Start of Material to process

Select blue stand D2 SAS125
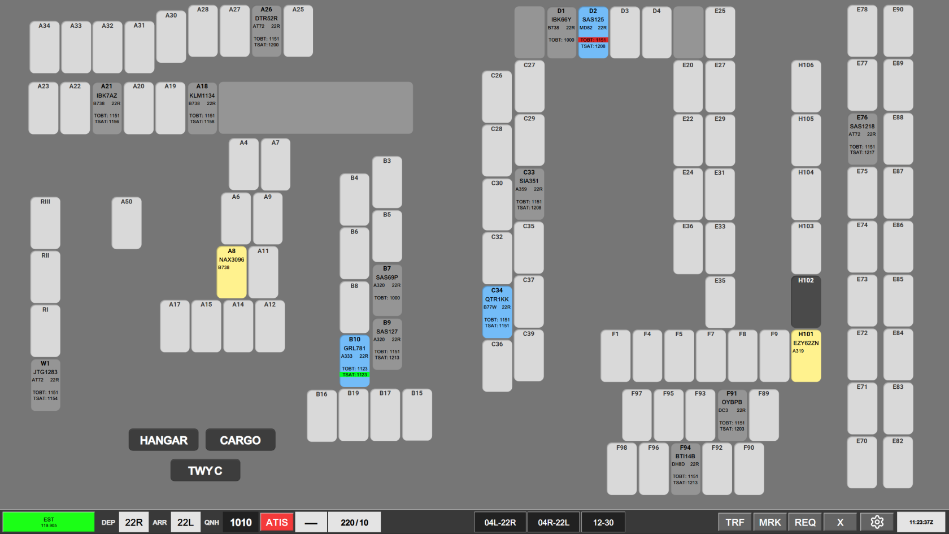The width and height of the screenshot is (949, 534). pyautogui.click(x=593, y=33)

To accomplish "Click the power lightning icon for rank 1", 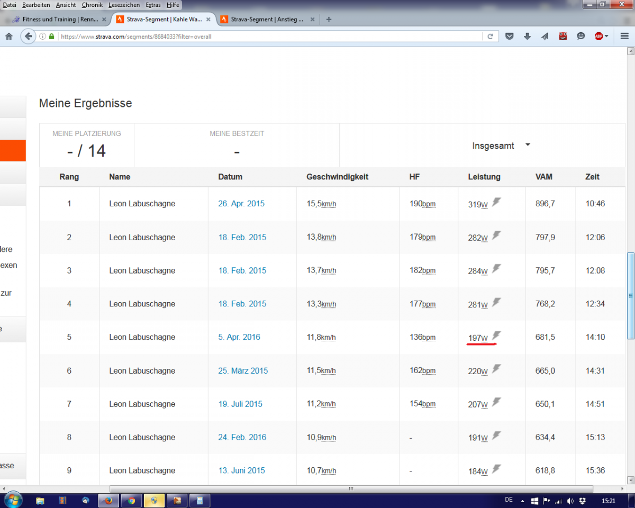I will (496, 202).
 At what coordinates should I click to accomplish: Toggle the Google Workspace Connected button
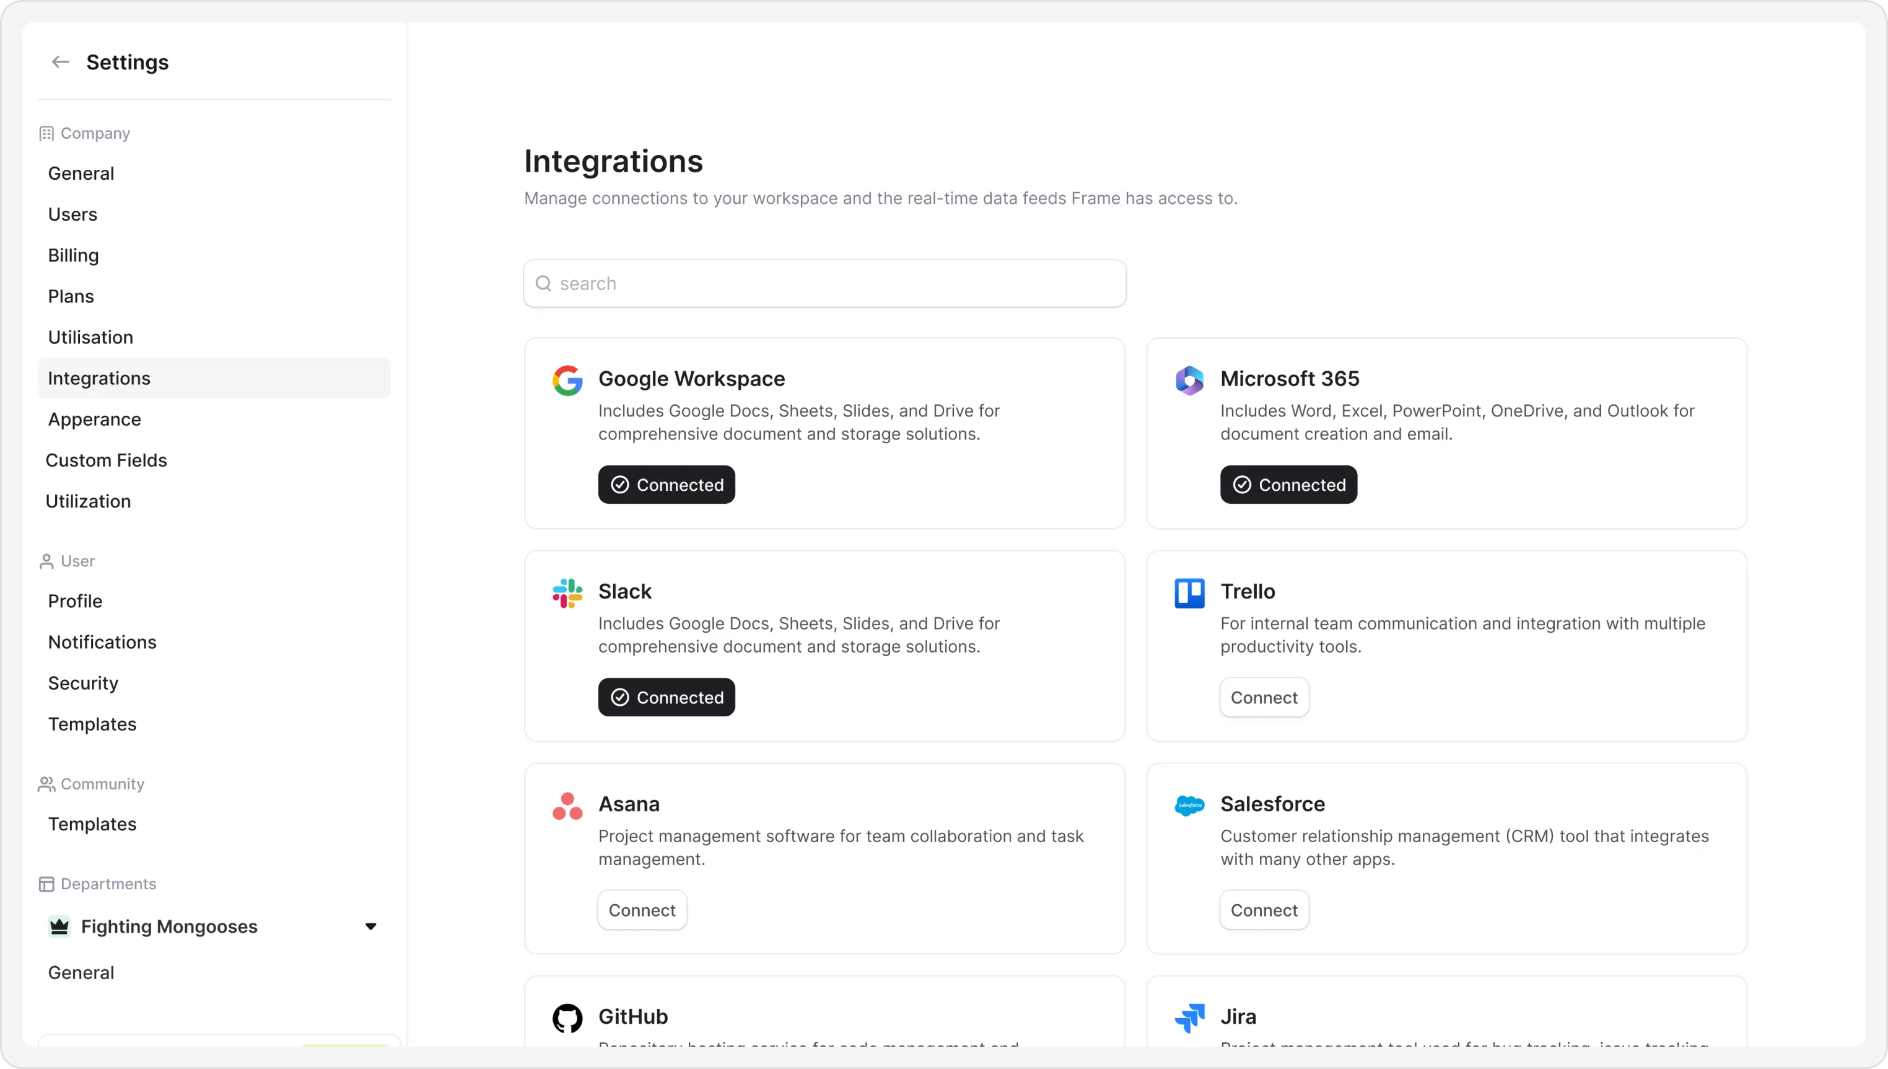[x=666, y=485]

End of Material to process
Start of Material to process

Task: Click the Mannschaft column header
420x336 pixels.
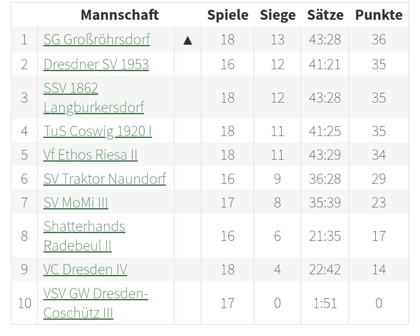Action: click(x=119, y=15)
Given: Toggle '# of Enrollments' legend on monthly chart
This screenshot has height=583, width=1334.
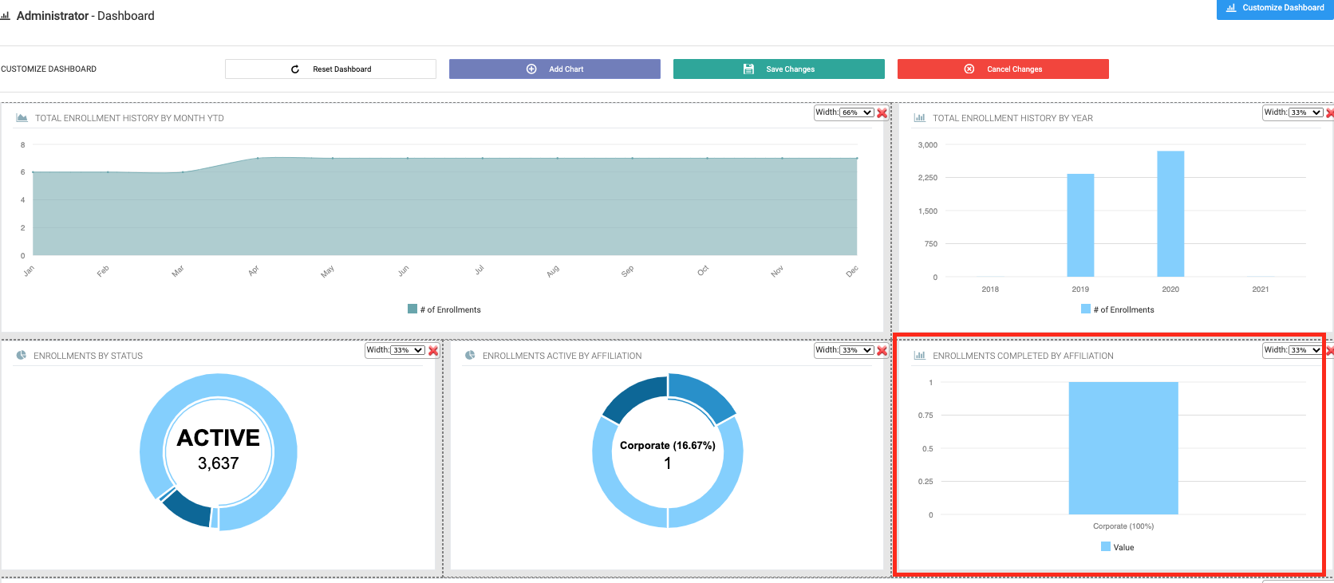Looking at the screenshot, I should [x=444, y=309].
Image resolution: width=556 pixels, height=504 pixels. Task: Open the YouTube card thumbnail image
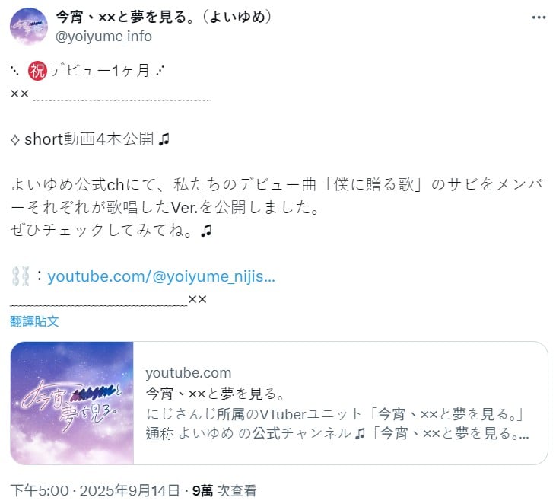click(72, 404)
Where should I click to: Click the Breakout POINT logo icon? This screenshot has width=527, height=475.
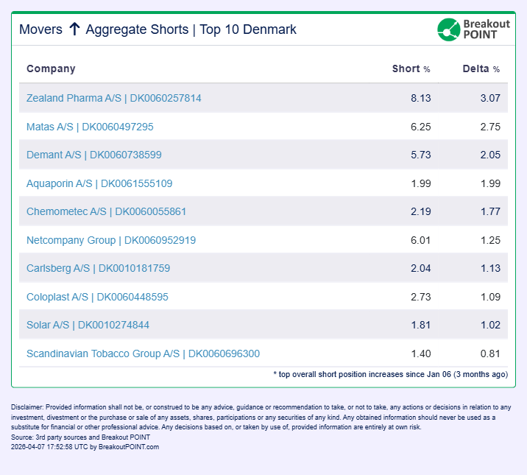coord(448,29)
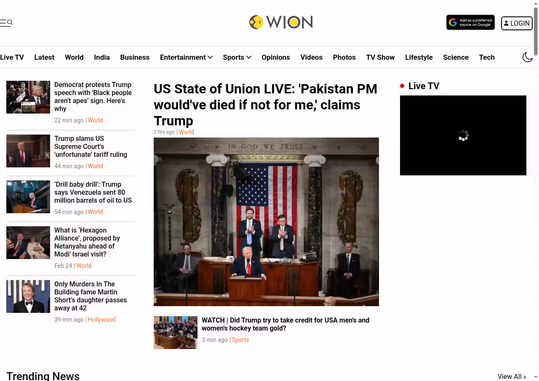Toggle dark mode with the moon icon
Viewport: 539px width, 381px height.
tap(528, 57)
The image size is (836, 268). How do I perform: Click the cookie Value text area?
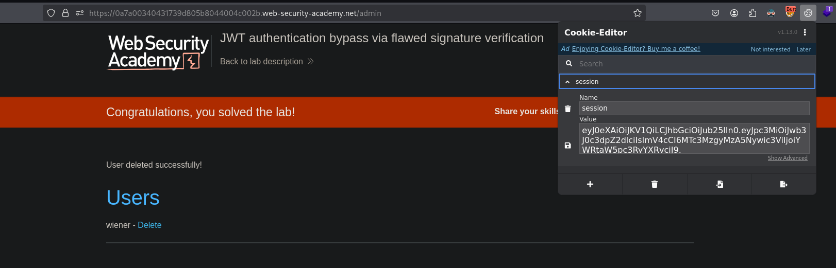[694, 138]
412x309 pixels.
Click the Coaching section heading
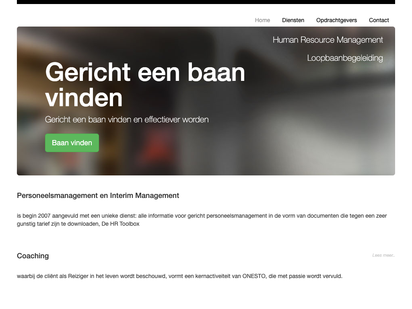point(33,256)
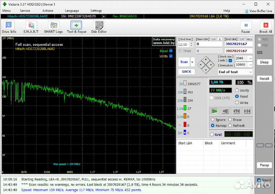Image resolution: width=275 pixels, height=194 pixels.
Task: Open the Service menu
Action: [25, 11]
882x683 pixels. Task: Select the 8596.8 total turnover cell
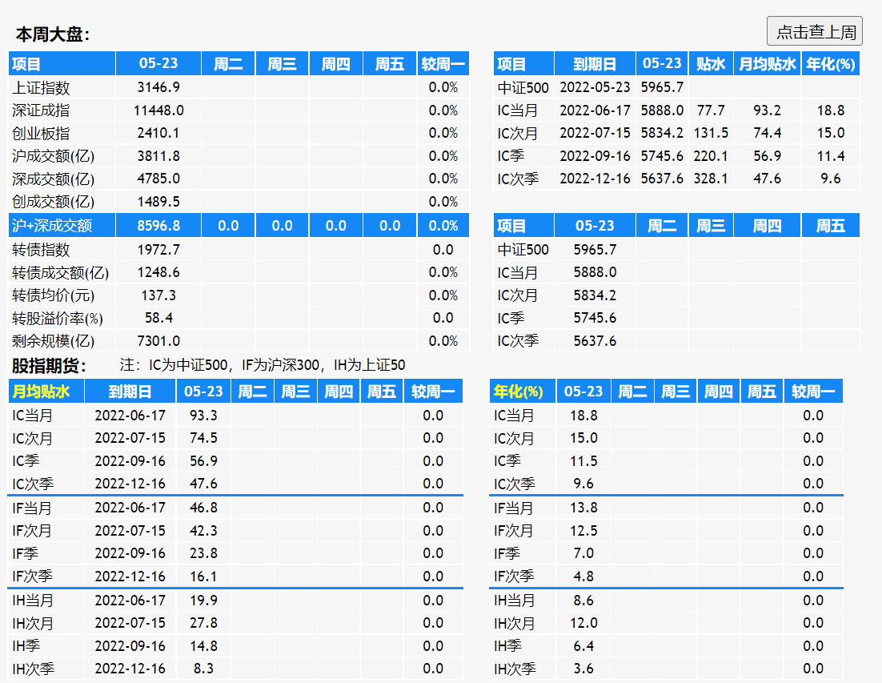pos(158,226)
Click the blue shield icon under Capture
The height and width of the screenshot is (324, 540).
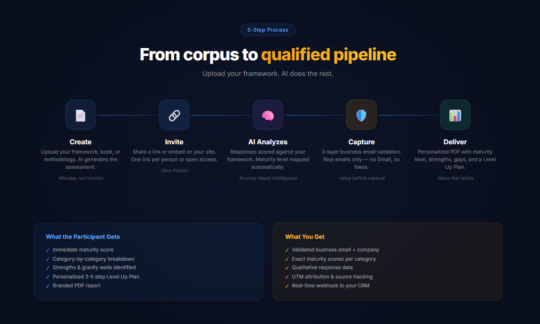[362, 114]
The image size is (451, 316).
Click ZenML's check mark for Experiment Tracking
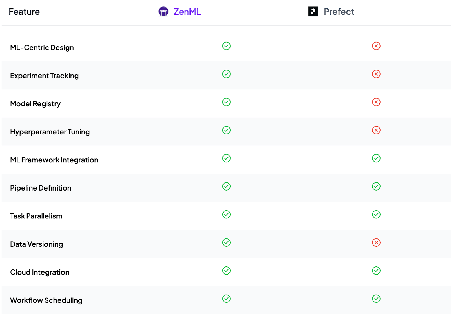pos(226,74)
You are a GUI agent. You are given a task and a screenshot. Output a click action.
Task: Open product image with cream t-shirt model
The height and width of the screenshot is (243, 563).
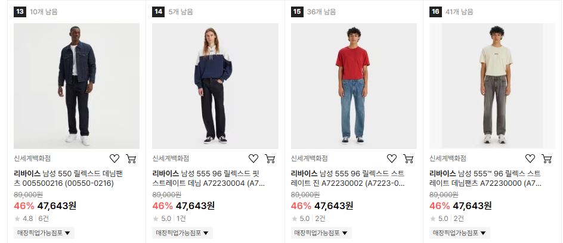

End of Material to process

■ Work order: Give back exactly the lines above that run from the one with "Task: Click the Mannschaft column header" to the one with "412x309 pixels.", including both, with the pictures left out.

■ Written reply:
Task: Click the Mannschaft column header
420x336 pixels.
Action: click(x=119, y=15)
Given: Toggle '# of Enrollments' legend on monthly chart
This screenshot has height=583, width=1334.
Looking at the screenshot, I should [x=444, y=309].
Image resolution: width=556 pixels, height=504 pixels. Task: Open the YouTube card thumbnail image
click(72, 404)
Where should I click to: Click the Breakout POINT logo icon? This screenshot has width=527, height=475.
coord(448,29)
Toggle dark mode with the moon icon
Viewport: 539px width, 381px height.
tap(528, 57)
The image size is (836, 268). How do I perform: Click the cookie Value text area?
[694, 138]
412x309 pixels.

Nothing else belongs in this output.